Unions and some of Dunedin’s citizen’s are agitating for KiwiRail to buy new wagons from Hillside Workshop.
Roger Kerr explains what’s wrong with that:
Here we are seeing the same old protectionist fallacy. Assuming KiwiRail has got its numbers right, building rolling stock here at higher cost would mean its customers would face higher prices across the board. They would grow less and create fewer jobs.
Many of the customers would be in the export sector. The badly needed rebalancing of the economy would be hampered. And of course KiwiRail would be an even bigger drain on taxpayers.
More than 20 years after the painful but necessary reforms of the late 1980s and early 90s some people still haven’t got the message – protection favours few and costs many.
This is a lesson Candians have yet to learn too. Dan Gardner writes about Canada’s failure to make the most of its potential for increased food production:
Canadian consumers pay far more for dairy and poultry products than they would in a free market. Supply management also makes it difficult or impossible for producers to achieve the economies of scale needed to drive costs down. Perhaps worst of all, it impedes trade liberalization.

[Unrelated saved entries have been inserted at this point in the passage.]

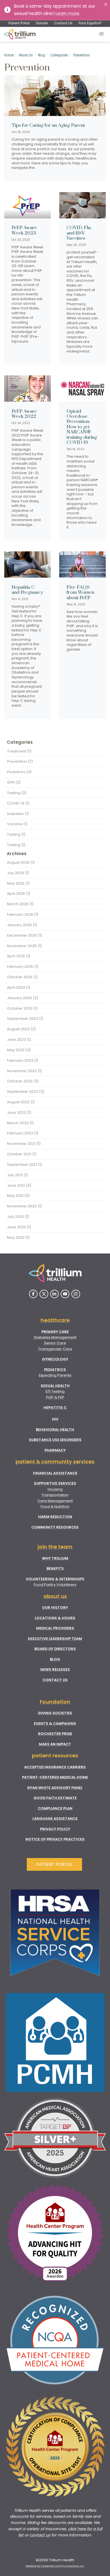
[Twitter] (43, 1294)
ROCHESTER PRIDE (55, 1733)
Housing (55, 1489)
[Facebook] (33, 1294)
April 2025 (18, 956)
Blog (41, 55)
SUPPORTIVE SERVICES (55, 1483)
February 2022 (22, 1133)
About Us (26, 55)
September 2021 (24, 1164)
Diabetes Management (55, 1337)
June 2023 (19, 1039)
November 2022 (24, 1070)
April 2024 (18, 987)
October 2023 (22, 1008)
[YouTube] (65, 1294)
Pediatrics (19, 771)
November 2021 (24, 1143)
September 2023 (25, 1018)
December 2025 (24, 935)
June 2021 (19, 1185)
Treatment (19, 751)
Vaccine (17, 824)
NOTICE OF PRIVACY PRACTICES (55, 1839)
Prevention (81, 55)
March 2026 (20, 904)
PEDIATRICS (55, 1369)
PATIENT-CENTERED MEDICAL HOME (55, 1777)
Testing (17, 792)
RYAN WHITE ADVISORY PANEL (55, 1787)
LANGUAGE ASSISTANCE (55, 1818)
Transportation (55, 1495)
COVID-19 (18, 803)
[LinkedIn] (54, 1294)
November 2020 (24, 1206)
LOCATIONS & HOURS (55, 1618)
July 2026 (18, 872)
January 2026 (22, 925)
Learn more (67, 13)
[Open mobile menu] (102, 34)
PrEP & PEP (55, 1397)
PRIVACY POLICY (55, 1829)
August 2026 (21, 862)
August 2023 (21, 1029)
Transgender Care (55, 1349)
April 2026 (18, 893)
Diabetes (18, 813)
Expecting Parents (55, 1375)
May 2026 (18, 883)
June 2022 (19, 1112)
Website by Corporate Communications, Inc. (55, 2566)
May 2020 (18, 1237)
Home (9, 55)
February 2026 (22, 914)
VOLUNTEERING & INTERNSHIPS (55, 1579)
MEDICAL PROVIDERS (55, 1628)
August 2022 (21, 1102)
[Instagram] (75, 1294)
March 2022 (20, 1123)
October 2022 (23, 1081)
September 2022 (25, 1091)
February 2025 (22, 966)
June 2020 (19, 1227)
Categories (59, 55)
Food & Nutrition (55, 1506)
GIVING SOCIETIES (55, 1713)
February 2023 (22, 1060)
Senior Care (55, 1343)
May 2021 (18, 1195)
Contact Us (63, 23)
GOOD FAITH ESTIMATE (55, 1798)
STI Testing (55, 1391)
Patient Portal (19, 23)
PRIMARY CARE (55, 1331)
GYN (14, 782)
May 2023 (19, 1050)
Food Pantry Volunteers (55, 1584)
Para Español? (90, 23)
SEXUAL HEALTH (55, 1385)
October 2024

“Our government will also continue to open new markets for Canadian business in order to create good jobs for Canadian workers,” the Conservatives promised in the Speech from the Throne. That’s good. Canada is a trading nation and the steady expansion of free trade is very much in our interest. But then came this: “In all international forums and bilateral negotiations, our government will continue to stand up for Canadian farmers and industries by defending supply management.”

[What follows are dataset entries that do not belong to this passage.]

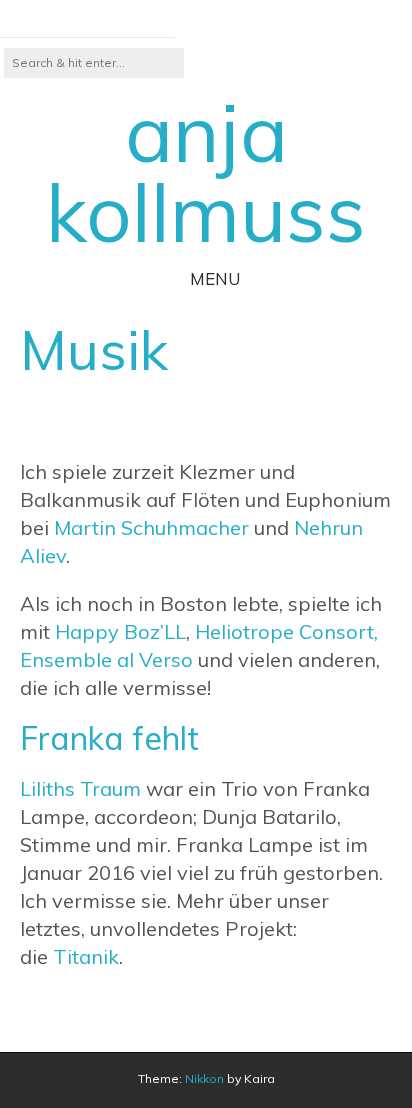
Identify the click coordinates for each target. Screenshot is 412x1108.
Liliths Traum (80, 788)
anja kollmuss (206, 172)
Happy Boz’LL (120, 631)
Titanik (86, 956)
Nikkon (204, 1078)
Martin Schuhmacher (151, 527)
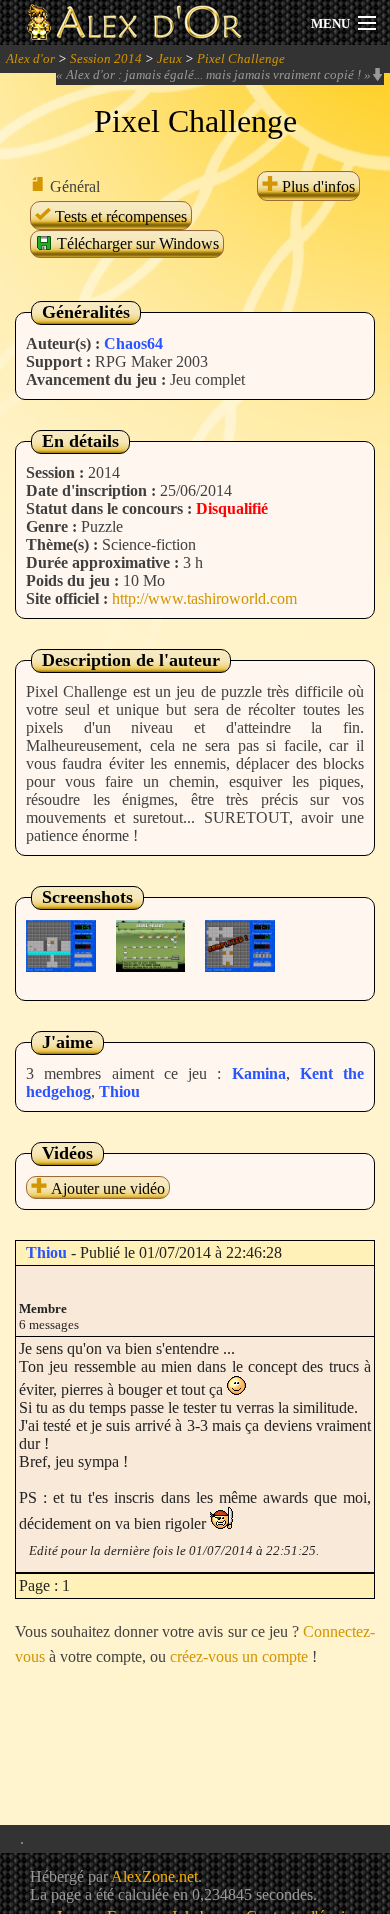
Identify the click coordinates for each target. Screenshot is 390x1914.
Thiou (119, 1091)
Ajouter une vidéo (106, 1188)
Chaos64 (133, 343)
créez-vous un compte (239, 1656)
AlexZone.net (154, 1876)
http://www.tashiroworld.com (204, 598)
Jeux (169, 58)
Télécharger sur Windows (136, 243)
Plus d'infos (316, 186)
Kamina (259, 1073)
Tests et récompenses (119, 216)
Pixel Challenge (241, 58)
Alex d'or (30, 58)
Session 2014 (106, 58)
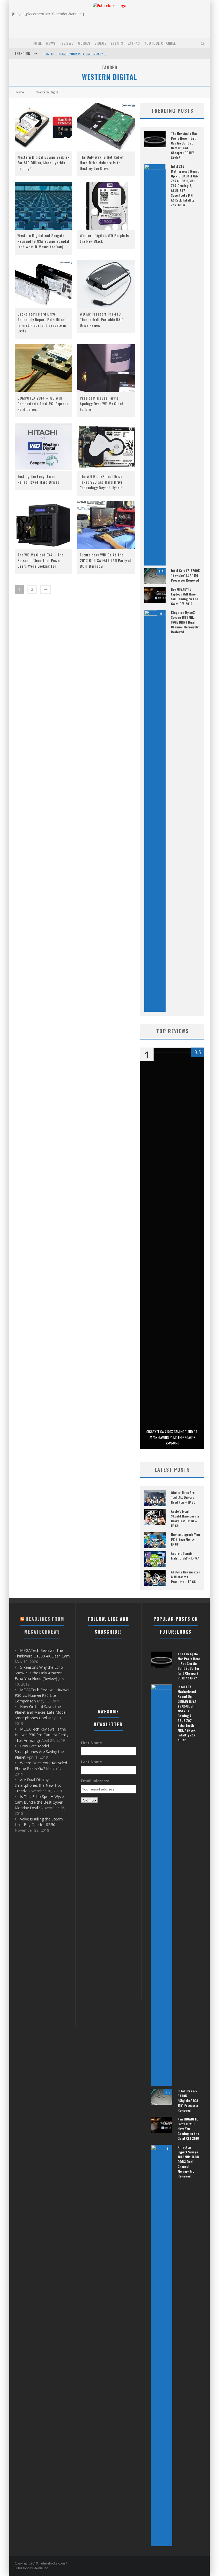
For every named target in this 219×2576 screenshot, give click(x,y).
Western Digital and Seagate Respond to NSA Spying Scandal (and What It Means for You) (43, 241)
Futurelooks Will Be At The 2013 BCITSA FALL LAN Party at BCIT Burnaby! (105, 560)
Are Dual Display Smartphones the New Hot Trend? (38, 1785)
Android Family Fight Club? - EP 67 (69, 54)
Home (37, 43)
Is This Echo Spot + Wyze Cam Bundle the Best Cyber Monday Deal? (39, 1802)
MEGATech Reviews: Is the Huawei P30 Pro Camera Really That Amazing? (41, 1735)
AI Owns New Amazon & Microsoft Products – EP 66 (185, 1577)
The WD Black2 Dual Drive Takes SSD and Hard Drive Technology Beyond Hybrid (101, 481)
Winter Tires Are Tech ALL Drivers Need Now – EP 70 (183, 1497)
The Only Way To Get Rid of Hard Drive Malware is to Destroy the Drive (102, 162)
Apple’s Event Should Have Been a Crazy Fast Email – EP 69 (185, 1518)
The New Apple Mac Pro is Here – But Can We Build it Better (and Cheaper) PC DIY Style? (184, 145)
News (50, 43)
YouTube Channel (160, 43)
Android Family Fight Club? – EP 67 (185, 1555)
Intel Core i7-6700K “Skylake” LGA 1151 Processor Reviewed (185, 575)
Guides (84, 43)
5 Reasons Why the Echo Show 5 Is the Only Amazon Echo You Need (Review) (39, 1673)
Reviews (67, 43)
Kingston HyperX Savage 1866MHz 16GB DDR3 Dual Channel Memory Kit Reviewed (185, 622)
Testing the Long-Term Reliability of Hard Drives (38, 479)
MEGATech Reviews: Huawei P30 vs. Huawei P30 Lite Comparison (42, 1695)
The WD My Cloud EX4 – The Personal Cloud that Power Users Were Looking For (40, 560)
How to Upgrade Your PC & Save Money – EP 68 (185, 1539)
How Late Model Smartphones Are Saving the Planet (39, 1751)
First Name (91, 1742)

And what’s the affect of supply management?
Who pays? Consumers who often don’t know they are. Who benefits? A small number of farmers who are highly organized and concentrated in certain ridings. Politicians who swear to defend the status quo get the gratitude of the former without incurring the wrath of the latter — while any politician who dares to even consider change gets no gratitude and lots of wrath.
“Look at us,” Larry Martin suggests, “and look at New Zealand, sitting out there in the middle of the ocean, not close to anything.” In the world of food, New Zealand is a “superpower.” And yet, thanks to daring reforms in the 1980s, New Zealand’s farmers owe almost none of their income to government support. “You think, ‘if we could do even half of what they have done wouldn’t we be in great shape?’”
Yes, those “failed” polices of the 80s made our economy freer and are one of the major reasons we’re getting the benefits from increased demand for commodities.
Instead of producing things the world doesn’t want or need at considerable cost to the domestic economy through subsidies, we’re following market signals to produce what the world wants to buy.
Hillside workers should stop wasting their energy trying to return to the bad old days of protectionism. Instead, they should concentrate on developing the flexibility to produce what someone wants to buy at a price they’re prepared to pay.
KiwiRail is already costing the country too much, we can’t afford to add to those costs by subsidising Hillside.